SHORT PROBLEM — Recast every line of the items below as a Markdown table with two columns, Row and Item line. Number the rows in order and leave out blank lines.

━━━━━ GIVEN RECORDS

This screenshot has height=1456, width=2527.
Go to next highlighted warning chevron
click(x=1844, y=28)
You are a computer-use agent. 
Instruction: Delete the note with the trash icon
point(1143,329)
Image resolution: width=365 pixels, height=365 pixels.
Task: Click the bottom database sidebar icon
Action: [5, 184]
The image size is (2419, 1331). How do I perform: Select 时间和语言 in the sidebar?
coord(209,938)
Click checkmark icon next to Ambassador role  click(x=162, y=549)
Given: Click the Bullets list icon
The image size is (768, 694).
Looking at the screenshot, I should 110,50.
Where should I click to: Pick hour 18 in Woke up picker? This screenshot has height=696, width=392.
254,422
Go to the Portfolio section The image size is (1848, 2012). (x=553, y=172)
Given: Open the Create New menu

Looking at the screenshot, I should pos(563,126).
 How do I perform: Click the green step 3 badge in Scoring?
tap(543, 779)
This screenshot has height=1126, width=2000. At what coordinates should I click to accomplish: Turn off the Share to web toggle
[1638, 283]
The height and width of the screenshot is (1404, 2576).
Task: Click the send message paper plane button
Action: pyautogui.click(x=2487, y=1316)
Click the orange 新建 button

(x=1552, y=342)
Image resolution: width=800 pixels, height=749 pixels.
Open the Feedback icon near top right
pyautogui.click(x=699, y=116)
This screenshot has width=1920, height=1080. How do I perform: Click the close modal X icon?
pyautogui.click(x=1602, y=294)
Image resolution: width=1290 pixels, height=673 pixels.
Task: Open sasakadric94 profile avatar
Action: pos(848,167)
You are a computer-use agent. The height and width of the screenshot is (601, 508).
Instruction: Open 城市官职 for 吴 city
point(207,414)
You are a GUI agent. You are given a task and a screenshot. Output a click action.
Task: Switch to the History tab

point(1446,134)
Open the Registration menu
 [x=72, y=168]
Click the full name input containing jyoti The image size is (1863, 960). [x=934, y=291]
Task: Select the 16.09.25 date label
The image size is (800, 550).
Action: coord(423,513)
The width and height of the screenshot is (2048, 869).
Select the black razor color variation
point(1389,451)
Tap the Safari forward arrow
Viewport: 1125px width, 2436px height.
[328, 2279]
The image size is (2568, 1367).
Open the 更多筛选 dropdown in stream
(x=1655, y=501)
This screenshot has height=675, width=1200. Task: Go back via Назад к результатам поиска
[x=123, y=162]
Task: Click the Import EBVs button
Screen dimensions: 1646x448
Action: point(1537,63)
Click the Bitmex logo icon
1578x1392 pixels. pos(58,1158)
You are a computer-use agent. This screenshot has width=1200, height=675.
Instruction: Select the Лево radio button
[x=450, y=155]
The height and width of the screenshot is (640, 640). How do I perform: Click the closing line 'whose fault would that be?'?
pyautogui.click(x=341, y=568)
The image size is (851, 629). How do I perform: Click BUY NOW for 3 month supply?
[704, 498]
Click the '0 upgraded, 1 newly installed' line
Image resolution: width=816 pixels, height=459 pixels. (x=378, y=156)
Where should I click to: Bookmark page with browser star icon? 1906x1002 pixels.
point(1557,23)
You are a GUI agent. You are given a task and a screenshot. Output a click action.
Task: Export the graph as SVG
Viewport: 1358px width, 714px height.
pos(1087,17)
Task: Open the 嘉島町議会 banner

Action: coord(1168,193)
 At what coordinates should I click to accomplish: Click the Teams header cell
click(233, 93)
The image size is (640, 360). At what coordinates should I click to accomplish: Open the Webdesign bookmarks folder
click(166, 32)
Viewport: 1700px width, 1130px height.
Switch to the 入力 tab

━━━━━━━━━━

TASK SOLUTION —
| Row | Item line |
|---|---|
| 1 | This screenshot has height=1456, width=2527. |
| 2 | Go to next highlighted warning chevron |
| 3 | click(x=1844, y=28) |
| 4 | You are a computer-use agent.  |
| 5 | Instruction: Delete the note with the trash icon |
| 6 | point(1143,329) |
| 7 | Image resolution: width=365 pixels, height=365 pixels. |
| 8 | Task: Click the bottom database sidebar icon |
| 9 | Action: [5, 184] |
| 10 | The image size is (2419, 1331). How do I perform: Select 时间和语言 in the sidebar? |
| 11 | coord(209,938) |
| 12 | Click checkmark icon next to Ambassador role  click(x=162, y=549) |
| 13 | Given: Click the Bullets list icon |
| 14 | The image size is (768, 694). |
| 15 | Looking at the screenshot, I should 110,50. |
| 16 | Where should I click to: Pick hour 18 in Woke up picker? This screenshot has height=696, width=392. |
| 17 | 254,422 |
| 18 | Go to the Portfolio section The image size is (1848, 2012). (x=553, y=172) |
| 19 | Given: Open the Create New menu |
| 20 | Looking at the screenshot, I should pos(563,126). |
| 21 |  How do I perform: Click the green step 3 badge in Scoring? |
| 22 | tap(543, 779) |
| 23 | This screenshot has height=1126, width=2000. At what coordinates should I click to accomplish: Turn off the Share to web toggle |
| 24 | [1638, 283] |
| 25 | The height and width of the screenshot is (1404, 2576). |
| 26 | Task: Click the send message paper plane button |
| 27 | Action: pyautogui.click(x=2487, y=1316) |
| 28 | Click the orange 新建 button |
| 29 | (x=1552, y=342) |
| 30 | Image resolution: width=800 pixels, height=749 pixels. |
| 31 | Open the Feedback icon near top right |
| 32 | pyautogui.click(x=699, y=116) |
| 33 | This screenshot has width=1920, height=1080. How do I perform: Click the close modal X icon? |
| 34 | pyautogui.click(x=1602, y=294) |
| 35 | Image resolution: width=1290 pixels, height=673 pixels. |
| 36 | Task: Open sasakadric94 profile avatar |
| 37 | Action: pos(848,167) |
| 38 | You are a computer-use agent. The height and width of the screenshot is (601, 508). |
| 39 | Instruction: Open 城市官职 for 吴 city |
| 40 | point(207,414) |
| 41 | You are a GUI agent. You are given a task and a screenshot. Output a click action. |
| 42 | Task: Switch to the History tab |
| 43 | point(1446,134) |
| 44 | Open the Registration menu |
| 45 |  [x=72, y=168] |
| 46 | Click the full name input containing jyoti The image size is (1863, 960). [x=934, y=291] |
| 47 | Task: Select the 16.09.25 date label |
| 48 | The image size is (800, 550). |
| 49 | Action: coord(423,513) |
| 50 | The width and height of the screenshot is (2048, 869). |
| 51 | Select the black razor color variation |
| 52 | point(1389,451) |
| 53 | Tap the Safari forward arrow |
| 54 | Viewport: 1125px width, 2436px height. |
| 55 | [328, 2279] |
| 56 | The image size is (2568, 1367). |
| 57 | Open the 更多筛选 dropdown in stream |
| 58 | (x=1655, y=501) |
| 59 | This screenshot has height=675, width=1200. Task: Go back via Назад к результатам поиска |
| 60 | [x=123, y=162] |
| 61 | Task: Click the Import EBVs button |
| 62 | Screen dimensions: 1646x448 |
| 63 | Action: point(1537,63) |
| 64 | Click the Bitmex logo icon |
| 65 | 1578x1392 pixels. pos(58,1158) |
| 66 | You are a computer-use agent. This screenshot has width=1200, height=675. |
| 67 | Instruction: Select the Лево radio button |
| 68 | [x=450, y=155] |
| 69 | The height and width of the screenshot is (640, 640). How do I perform: Click the closing line 'whose fault would that be?'? |
| 70 | pyautogui.click(x=341, y=568) |
| 71 | The image size is (851, 629). How do I perform: Click BUY NOW for 3 month supply? |
| 72 | [704, 498] |
| 73 | Click the '0 upgraded, 1 newly installed' line |
| 74 | Image resolution: width=816 pixels, height=459 pixels. (x=378, y=156) |
| 75 | Where should I click to: Bookmark page with browser star icon? 1906x1002 pixels. |
| 76 | point(1557,23) |
| 77 | You are a GUI agent. You are given a task and a screenshot. Output a click action. |
| 78 | Task: Export the graph as SVG |
| 79 | Viewport: 1358px width, 714px height. |
| 80 | pos(1087,17) |
| 81 | Task: Open the 嘉島町議会 banner |
| 82 | Action: coord(1168,193) |
| 83 |  At what coordinates should I click to accomplish: Click the Teams header cell |
| 84 | click(233, 93) |
| 85 | The image size is (640, 360). At what coordinates should I click to accomplish: Open the Webdesign bookmarks folder |
| 86 | click(166, 32) |
| 87 | Viewport: 1700px width, 1130px height. |
| 88 | Switch to the 入力 tab |